Task description
Reproduce, line for line, the part of the material below that begins with the line containing "Screen dimensions: 1080x608" and ends with the line containing "tap(301, 467)".

[Records from a dataset]
=-=-=-=-=

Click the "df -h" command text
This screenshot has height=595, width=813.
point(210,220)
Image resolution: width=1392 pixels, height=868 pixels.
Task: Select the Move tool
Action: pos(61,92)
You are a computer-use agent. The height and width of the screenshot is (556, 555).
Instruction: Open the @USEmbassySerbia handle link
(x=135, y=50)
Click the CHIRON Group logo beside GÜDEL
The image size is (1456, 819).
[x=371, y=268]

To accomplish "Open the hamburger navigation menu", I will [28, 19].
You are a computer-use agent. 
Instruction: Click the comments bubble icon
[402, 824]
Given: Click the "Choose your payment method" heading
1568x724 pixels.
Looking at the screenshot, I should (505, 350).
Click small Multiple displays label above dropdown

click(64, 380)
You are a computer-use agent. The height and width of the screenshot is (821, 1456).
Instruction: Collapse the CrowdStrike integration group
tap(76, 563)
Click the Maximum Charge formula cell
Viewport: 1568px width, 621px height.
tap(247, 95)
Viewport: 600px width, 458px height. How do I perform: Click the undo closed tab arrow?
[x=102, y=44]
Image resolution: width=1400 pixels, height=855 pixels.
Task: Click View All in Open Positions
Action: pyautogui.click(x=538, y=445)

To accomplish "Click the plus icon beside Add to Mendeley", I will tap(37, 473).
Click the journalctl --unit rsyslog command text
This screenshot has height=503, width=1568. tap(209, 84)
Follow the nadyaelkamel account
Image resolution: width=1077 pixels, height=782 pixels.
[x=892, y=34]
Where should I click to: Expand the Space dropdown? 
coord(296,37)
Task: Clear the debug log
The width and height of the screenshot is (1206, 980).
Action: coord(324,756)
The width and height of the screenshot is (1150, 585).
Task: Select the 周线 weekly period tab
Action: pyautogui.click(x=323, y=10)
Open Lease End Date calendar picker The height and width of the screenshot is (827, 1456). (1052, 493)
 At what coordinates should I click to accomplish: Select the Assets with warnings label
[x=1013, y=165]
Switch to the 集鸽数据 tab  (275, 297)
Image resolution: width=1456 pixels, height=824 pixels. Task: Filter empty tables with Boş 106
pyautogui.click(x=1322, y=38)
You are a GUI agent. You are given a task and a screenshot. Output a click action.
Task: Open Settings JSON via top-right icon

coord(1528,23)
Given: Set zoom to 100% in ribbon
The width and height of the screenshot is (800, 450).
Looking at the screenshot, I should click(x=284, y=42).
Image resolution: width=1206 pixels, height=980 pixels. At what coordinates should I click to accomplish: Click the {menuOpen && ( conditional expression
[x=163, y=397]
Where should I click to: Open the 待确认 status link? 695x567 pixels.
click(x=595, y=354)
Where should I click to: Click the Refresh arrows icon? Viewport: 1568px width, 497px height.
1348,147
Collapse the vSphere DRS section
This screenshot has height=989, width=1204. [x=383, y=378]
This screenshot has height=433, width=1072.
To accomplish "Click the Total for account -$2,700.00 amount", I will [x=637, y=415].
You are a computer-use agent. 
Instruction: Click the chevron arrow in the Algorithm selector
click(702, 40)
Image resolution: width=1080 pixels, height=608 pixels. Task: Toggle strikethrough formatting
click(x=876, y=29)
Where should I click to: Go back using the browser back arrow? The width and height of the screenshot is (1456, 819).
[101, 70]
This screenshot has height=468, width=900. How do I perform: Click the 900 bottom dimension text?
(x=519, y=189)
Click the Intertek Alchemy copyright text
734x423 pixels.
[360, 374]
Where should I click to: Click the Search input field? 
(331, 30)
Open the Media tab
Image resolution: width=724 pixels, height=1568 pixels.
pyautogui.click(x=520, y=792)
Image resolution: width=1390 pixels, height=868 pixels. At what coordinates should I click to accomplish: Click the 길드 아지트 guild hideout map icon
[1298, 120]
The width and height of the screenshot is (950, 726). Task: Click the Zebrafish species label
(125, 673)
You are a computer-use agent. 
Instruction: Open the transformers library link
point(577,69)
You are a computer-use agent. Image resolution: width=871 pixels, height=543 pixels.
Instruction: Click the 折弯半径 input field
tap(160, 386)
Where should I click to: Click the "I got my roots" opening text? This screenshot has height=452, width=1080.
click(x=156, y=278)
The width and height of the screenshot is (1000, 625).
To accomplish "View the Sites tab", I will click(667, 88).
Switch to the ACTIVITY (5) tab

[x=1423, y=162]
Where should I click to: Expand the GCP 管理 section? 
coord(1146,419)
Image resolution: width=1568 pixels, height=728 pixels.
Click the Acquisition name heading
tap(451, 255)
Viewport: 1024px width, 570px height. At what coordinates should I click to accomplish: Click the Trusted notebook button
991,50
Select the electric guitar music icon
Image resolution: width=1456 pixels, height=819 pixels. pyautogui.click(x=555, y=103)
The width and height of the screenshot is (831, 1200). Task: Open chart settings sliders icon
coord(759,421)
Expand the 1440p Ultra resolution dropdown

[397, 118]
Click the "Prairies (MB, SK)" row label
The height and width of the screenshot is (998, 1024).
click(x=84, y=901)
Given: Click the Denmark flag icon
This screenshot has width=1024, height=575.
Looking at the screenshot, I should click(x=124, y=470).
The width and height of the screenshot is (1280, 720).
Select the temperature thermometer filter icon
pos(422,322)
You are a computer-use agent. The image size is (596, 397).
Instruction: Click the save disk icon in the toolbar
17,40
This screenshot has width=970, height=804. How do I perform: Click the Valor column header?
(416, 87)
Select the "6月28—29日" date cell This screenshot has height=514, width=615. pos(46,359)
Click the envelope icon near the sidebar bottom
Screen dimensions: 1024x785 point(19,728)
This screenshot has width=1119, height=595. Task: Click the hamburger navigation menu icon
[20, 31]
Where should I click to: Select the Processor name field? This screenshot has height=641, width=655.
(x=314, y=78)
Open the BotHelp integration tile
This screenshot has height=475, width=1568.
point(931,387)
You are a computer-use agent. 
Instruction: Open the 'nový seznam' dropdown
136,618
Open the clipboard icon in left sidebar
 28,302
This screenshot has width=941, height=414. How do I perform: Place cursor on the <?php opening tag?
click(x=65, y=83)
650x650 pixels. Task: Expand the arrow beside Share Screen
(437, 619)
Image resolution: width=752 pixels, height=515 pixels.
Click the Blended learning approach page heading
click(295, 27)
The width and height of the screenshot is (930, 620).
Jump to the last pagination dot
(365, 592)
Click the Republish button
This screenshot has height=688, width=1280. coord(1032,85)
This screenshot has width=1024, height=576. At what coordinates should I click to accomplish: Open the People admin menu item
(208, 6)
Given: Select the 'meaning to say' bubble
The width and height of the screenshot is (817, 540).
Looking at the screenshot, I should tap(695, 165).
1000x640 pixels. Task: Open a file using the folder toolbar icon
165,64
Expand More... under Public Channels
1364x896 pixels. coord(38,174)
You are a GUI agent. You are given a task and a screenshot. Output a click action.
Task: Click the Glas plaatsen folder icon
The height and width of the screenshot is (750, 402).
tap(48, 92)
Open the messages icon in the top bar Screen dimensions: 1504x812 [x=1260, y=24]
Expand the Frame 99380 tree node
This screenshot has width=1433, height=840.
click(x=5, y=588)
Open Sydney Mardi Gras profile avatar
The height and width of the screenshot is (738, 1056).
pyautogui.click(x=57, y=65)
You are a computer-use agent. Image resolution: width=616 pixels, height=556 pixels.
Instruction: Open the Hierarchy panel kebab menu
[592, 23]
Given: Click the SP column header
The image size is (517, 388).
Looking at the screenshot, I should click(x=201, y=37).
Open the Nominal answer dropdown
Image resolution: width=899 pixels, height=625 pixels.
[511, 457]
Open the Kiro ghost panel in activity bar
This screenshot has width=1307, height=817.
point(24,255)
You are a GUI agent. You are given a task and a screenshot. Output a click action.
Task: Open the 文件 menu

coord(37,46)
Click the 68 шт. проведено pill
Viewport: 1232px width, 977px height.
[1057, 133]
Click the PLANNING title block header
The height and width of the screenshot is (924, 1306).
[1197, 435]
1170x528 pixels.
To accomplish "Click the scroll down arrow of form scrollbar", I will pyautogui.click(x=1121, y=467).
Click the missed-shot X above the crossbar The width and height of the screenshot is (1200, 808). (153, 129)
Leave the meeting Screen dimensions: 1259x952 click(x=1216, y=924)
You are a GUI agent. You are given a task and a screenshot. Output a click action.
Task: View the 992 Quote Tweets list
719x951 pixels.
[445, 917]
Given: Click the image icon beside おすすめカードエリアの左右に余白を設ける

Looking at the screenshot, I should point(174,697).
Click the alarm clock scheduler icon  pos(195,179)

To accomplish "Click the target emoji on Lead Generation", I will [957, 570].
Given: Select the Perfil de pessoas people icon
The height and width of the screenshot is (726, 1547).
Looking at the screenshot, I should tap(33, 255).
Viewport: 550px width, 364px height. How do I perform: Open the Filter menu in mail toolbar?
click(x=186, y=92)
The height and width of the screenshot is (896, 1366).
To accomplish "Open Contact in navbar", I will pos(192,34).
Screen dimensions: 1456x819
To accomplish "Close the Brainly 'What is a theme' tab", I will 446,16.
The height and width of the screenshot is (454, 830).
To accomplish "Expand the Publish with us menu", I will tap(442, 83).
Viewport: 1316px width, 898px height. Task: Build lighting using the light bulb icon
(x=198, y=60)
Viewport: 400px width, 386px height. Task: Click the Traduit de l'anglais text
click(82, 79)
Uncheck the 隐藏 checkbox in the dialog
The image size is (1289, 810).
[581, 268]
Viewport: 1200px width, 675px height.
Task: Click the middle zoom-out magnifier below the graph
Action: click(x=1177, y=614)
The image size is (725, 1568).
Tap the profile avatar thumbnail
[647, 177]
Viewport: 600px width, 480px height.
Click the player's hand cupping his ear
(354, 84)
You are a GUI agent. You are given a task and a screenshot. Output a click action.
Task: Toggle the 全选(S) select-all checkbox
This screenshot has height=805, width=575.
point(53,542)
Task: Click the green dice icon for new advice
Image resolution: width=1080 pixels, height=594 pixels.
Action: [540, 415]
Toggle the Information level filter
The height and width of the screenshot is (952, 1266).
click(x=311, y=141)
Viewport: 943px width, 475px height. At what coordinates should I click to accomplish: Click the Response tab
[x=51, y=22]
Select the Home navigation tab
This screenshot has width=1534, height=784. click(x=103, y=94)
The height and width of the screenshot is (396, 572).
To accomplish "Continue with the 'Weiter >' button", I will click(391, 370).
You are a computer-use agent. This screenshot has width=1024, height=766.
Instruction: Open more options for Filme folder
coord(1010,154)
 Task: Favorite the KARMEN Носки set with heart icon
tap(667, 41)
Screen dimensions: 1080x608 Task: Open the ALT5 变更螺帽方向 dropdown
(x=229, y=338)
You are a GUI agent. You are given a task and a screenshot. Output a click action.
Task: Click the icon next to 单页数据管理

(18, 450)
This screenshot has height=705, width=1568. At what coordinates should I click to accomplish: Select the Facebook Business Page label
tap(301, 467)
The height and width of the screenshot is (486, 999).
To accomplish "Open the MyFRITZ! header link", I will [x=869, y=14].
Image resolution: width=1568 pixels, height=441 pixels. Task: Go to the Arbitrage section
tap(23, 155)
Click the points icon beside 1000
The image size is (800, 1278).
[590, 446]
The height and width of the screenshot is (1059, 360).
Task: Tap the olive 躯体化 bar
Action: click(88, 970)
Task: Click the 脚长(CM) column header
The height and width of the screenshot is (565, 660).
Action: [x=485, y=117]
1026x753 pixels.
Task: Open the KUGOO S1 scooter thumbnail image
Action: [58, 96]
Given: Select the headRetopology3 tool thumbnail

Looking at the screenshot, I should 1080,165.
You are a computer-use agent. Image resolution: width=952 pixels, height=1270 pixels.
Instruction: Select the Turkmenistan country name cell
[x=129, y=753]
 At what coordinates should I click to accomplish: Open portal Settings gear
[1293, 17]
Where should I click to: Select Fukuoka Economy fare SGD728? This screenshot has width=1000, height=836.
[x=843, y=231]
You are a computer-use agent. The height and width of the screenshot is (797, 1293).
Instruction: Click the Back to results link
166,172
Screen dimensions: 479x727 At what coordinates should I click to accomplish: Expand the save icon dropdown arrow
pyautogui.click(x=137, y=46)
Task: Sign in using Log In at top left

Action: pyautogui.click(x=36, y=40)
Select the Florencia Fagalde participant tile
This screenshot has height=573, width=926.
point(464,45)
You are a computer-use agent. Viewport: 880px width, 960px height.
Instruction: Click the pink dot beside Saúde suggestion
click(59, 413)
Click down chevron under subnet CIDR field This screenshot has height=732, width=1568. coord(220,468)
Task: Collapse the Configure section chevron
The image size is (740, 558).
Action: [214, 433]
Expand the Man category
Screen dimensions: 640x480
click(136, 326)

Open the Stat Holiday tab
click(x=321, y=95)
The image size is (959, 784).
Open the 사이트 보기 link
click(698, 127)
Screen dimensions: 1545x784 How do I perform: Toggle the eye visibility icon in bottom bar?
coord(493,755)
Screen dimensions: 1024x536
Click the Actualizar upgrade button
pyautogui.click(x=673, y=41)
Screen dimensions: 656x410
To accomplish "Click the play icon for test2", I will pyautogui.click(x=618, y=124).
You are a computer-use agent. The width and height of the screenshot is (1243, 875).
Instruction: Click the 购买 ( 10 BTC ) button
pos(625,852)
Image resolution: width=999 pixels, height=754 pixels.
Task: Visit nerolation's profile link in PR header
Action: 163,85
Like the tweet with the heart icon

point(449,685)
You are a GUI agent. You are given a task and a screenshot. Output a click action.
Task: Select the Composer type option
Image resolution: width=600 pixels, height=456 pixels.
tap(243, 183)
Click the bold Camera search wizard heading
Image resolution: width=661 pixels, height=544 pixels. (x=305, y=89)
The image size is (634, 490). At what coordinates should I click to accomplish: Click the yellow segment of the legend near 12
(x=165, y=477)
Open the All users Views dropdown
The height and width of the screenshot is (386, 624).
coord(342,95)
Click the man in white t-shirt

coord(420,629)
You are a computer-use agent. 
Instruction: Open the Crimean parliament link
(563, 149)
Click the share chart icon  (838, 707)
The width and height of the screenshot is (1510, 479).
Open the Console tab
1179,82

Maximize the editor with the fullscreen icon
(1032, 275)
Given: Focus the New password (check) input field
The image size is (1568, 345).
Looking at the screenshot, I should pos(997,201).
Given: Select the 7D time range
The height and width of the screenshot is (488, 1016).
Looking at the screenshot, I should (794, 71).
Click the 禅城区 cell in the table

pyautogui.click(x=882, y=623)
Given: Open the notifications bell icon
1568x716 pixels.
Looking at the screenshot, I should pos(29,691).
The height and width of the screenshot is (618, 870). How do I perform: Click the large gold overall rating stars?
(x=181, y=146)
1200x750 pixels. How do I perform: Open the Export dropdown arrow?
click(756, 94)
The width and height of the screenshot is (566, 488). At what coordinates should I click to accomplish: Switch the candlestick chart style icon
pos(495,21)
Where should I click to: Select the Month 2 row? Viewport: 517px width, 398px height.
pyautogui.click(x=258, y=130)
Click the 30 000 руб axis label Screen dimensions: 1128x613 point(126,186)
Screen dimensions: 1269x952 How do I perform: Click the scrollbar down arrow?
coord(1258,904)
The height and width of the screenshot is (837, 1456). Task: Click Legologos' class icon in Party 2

=-=-=-=-=

Solved exercise
Screen dimensions: 1080x608 Task: Open the ALT5 变更螺帽方向 dropdown
(x=229, y=338)
You are a GUI agent. You are given a task and a screenshot. Output a click action.
Task: Click the icon next to 单页数据管理

(18, 450)
This screenshot has height=705, width=1568. At what coordinates should I click to accomplish: Select the Facebook Business Page label
tap(301, 467)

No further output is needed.